Putting it all together - Introduction to Tensorflow Part 5

kasperfred (58)in #tensorflow • 7 years ago

This is the last part of a multi part series. If you haven't already, you should read the previous parts first.

Part 1 where we discussed the design philosophy of Tensorflow.
Part 2 where we discussed how to do basic computations with Tensorflow.
Part 3 where we discussed doing computations at a scale (GPUs and multiple computers) as well as how we can save our results.
Part 4 where we learned how to make visualizations with Tensorflow.

This time we will wrap up everything we learned in a real world example: creating a small neural network.

This post originally appeared on kasperfred.com where I write more about machine learning.

An almost practical example

While the small examples up until now are great at demonstrating individual ideas, they do a poor job of showing how it all comes together.

To illustrate this, we will now use everything (well, almost everything) we have learned about Tensorflow to make something we at least can pretend to be somewhat practical; we will build a very simple neural network to classify digits from the classic MNIST dataset. If you're not fully up to speed with neural networks, you can read this introduction (coming soon) before coming back to this.

The construction and training of the neural network can be broken down into a couple of phases:

Importing the data.
Constructing the model architecture.
Defining a loss function to optimize, and a way to optimize it.
Actually training the model.
Evaluating the model.

However, before we can start creating the model, we must first prepare Tensorflow:

import tensorflow as tf
tf.reset_default_graph() # again, this is not needed if run as a script

Next, we import the data.

from tensorflow.examples.tutorials.mnist import input_data
mnist = input_data.read_data_sets("MNIST_data/", one_hot=True)

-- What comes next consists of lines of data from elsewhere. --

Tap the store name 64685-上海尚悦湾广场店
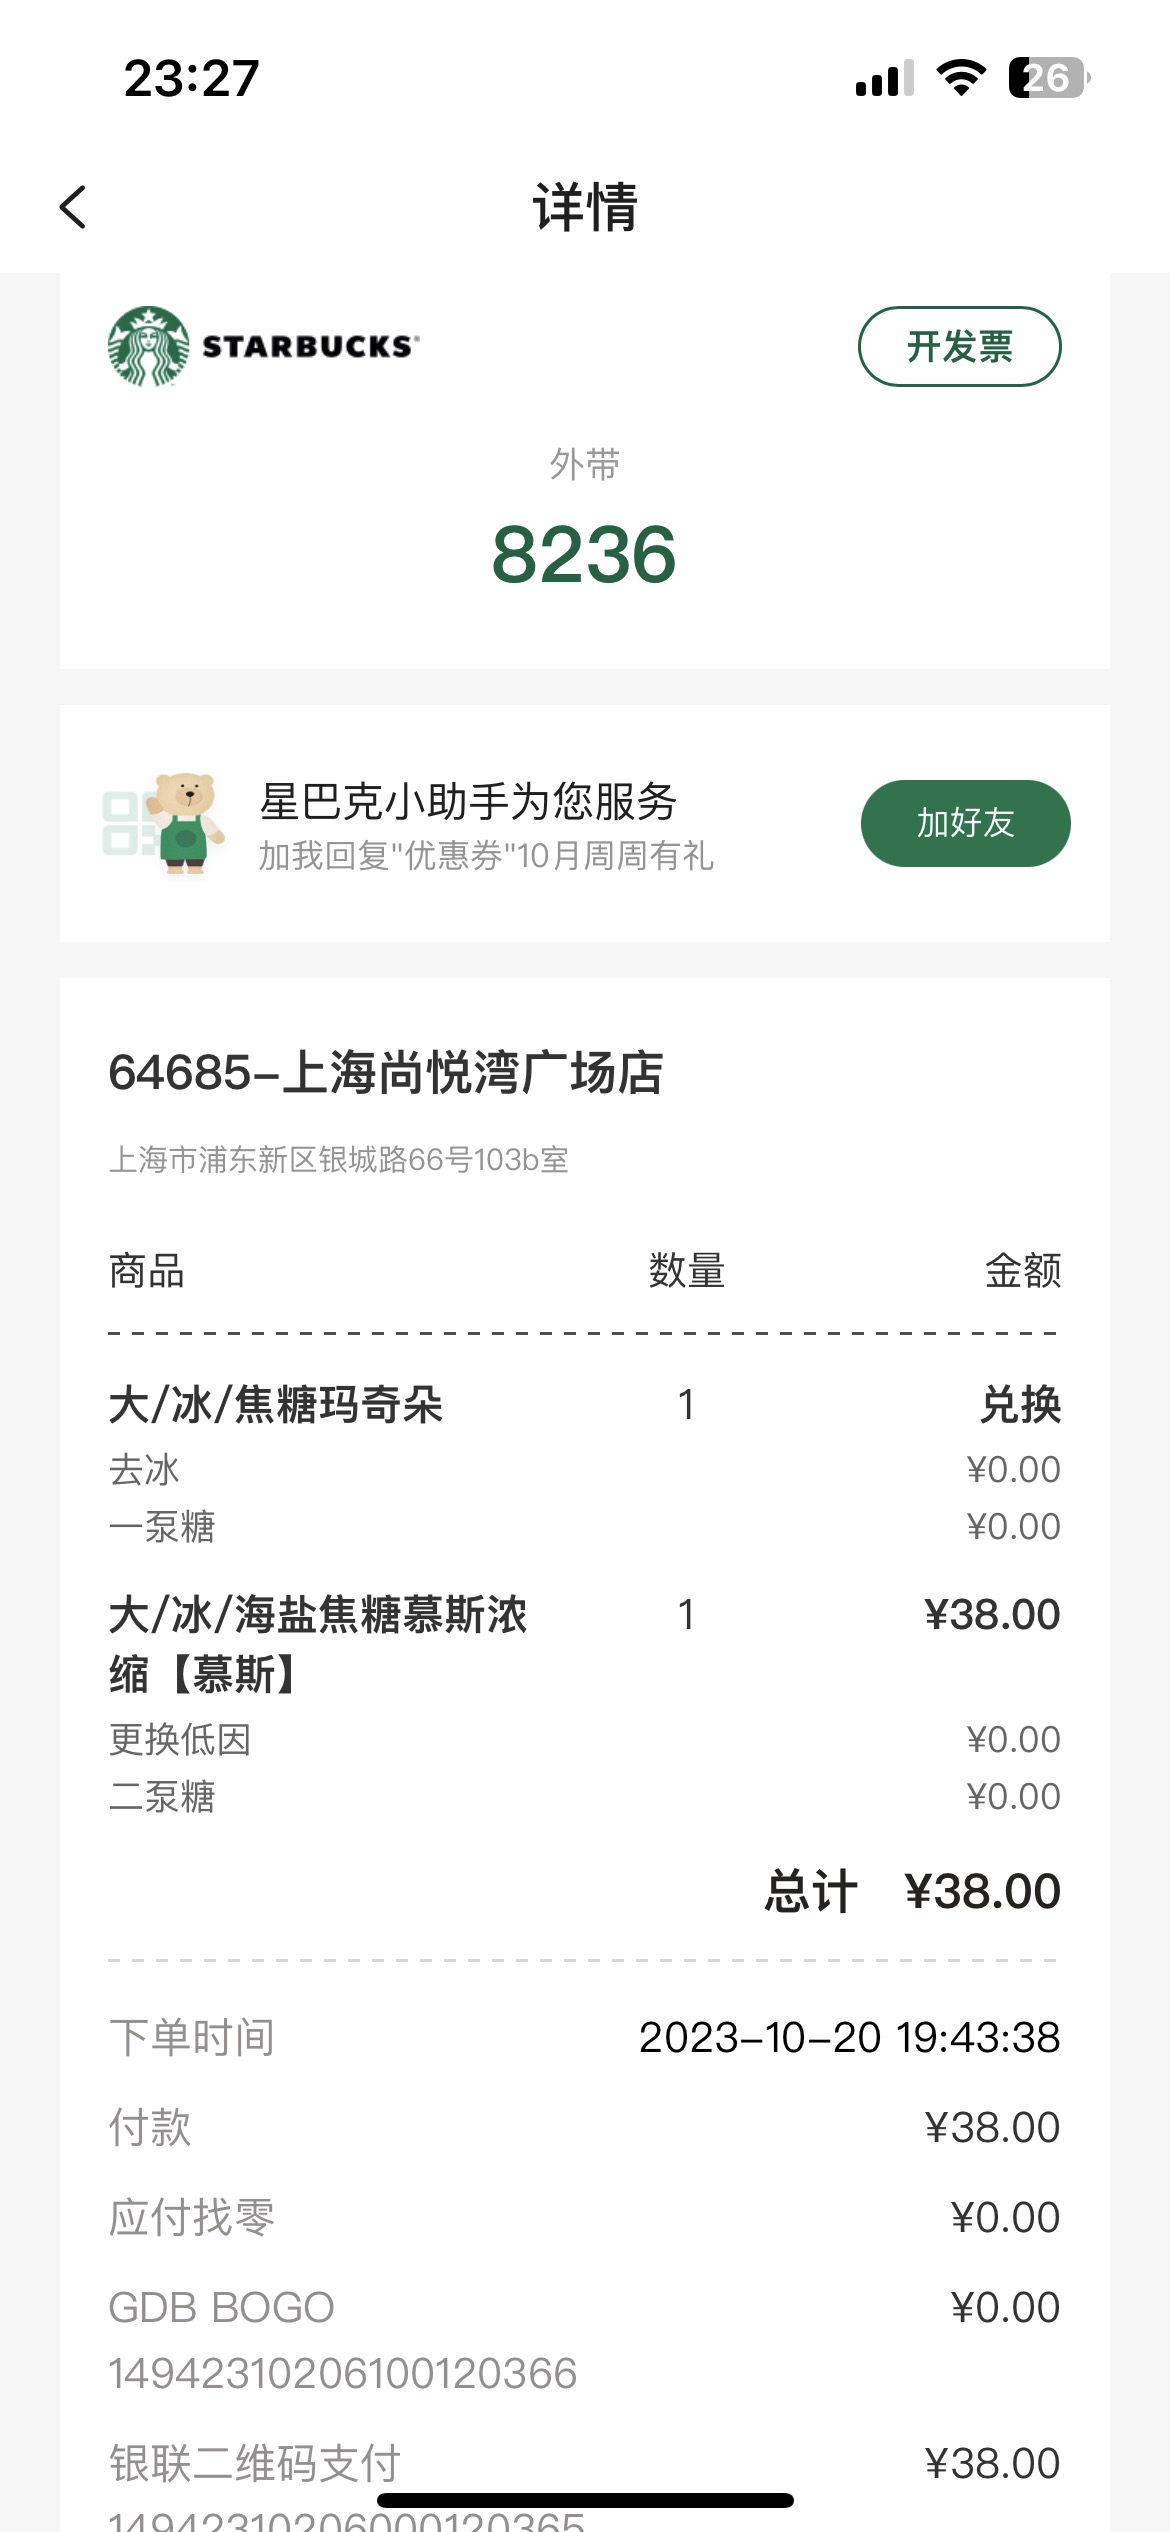[386, 1073]
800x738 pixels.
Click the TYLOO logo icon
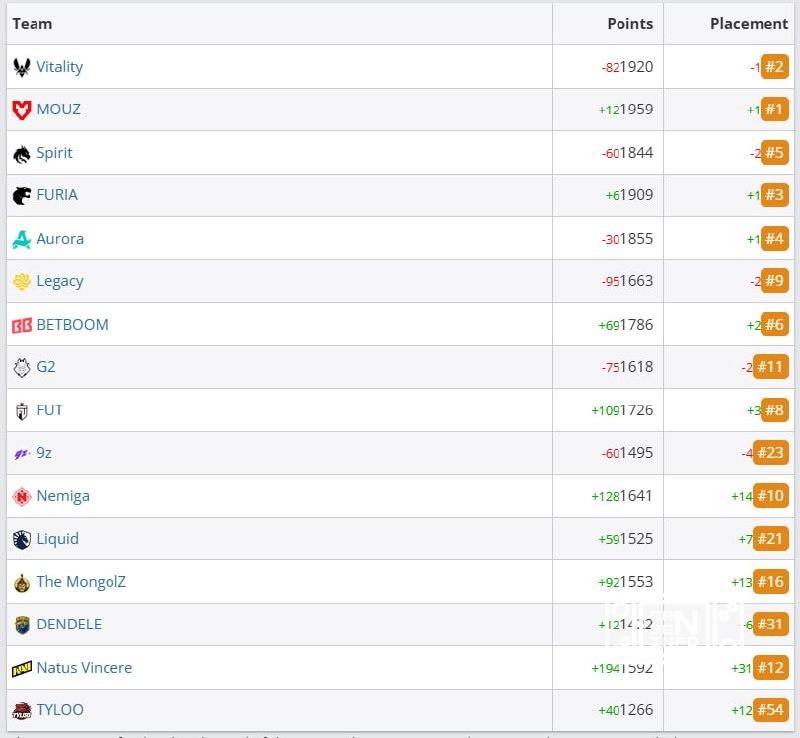[22, 710]
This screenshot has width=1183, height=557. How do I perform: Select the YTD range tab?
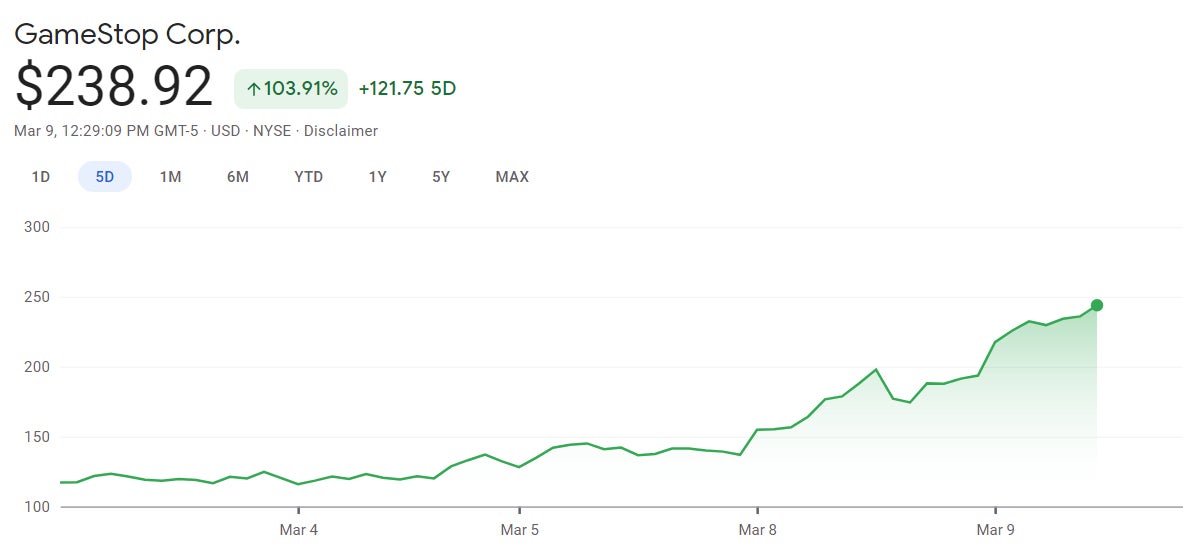(308, 177)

Extracting MNIST_data/train-images-idx3-ubyte.gz
Extracting MNIST_data/train-labels-idx1-ubyte.gz
Extracting MNIST_data/t10k-images-idx3-ubyte.gz
Extracting MNIST_data/t10k-labels-idx1-ubyte.gz

Since mnist is such a well known dataset, we can use the built in data extractor to get a nice wrapper around the data.

Now, it's time to define the actual model that's going to be used. For this task, we will use a feed forward network with two hidden layers that has 500 and 100 parameters respectively.

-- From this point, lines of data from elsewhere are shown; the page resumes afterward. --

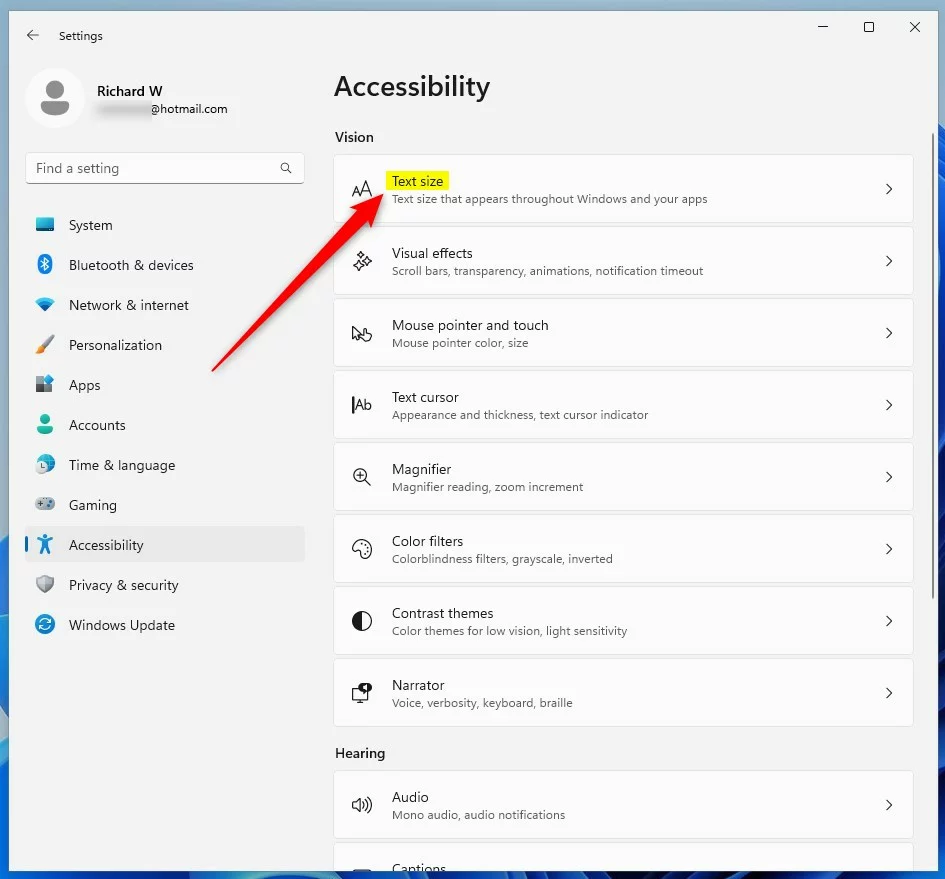Viewport: 945px width, 879px height.
Task: Click the Contrast themes half-circle icon
Action: pyautogui.click(x=362, y=621)
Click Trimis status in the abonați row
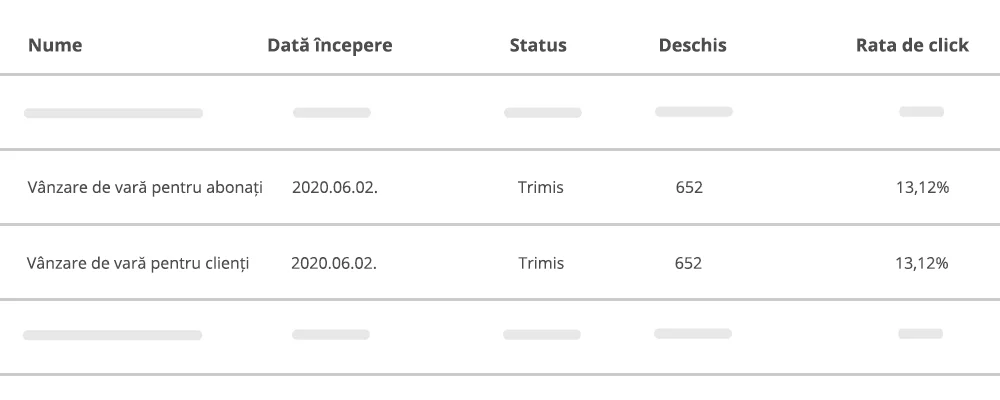Image resolution: width=1000 pixels, height=400 pixels. 541,188
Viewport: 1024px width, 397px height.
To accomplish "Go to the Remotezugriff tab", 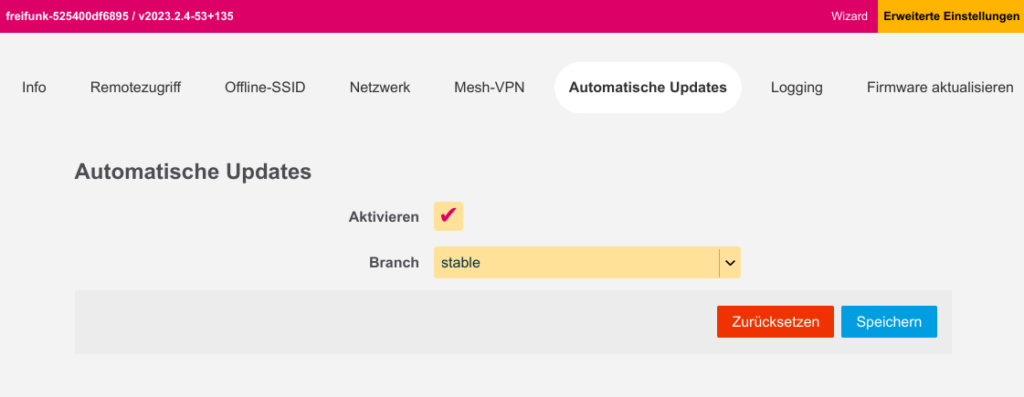I will (x=135, y=87).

Using the idea about scopes to separate the graph into chunks, we can implement the model like so:

# input
with tf.name_scope('input') as scope:
    x = tf.placeholder(tf.float32, [None, 28*28], name="input")
    # a placeholder to hold the correct answer during training
    labels = tf.placeholder(tf.float32, [None, 10], name="label")
    # the probability of a neuron being kept during dropout
    keep_prob = tf.placeholder(tf.float32, name="keep_prob")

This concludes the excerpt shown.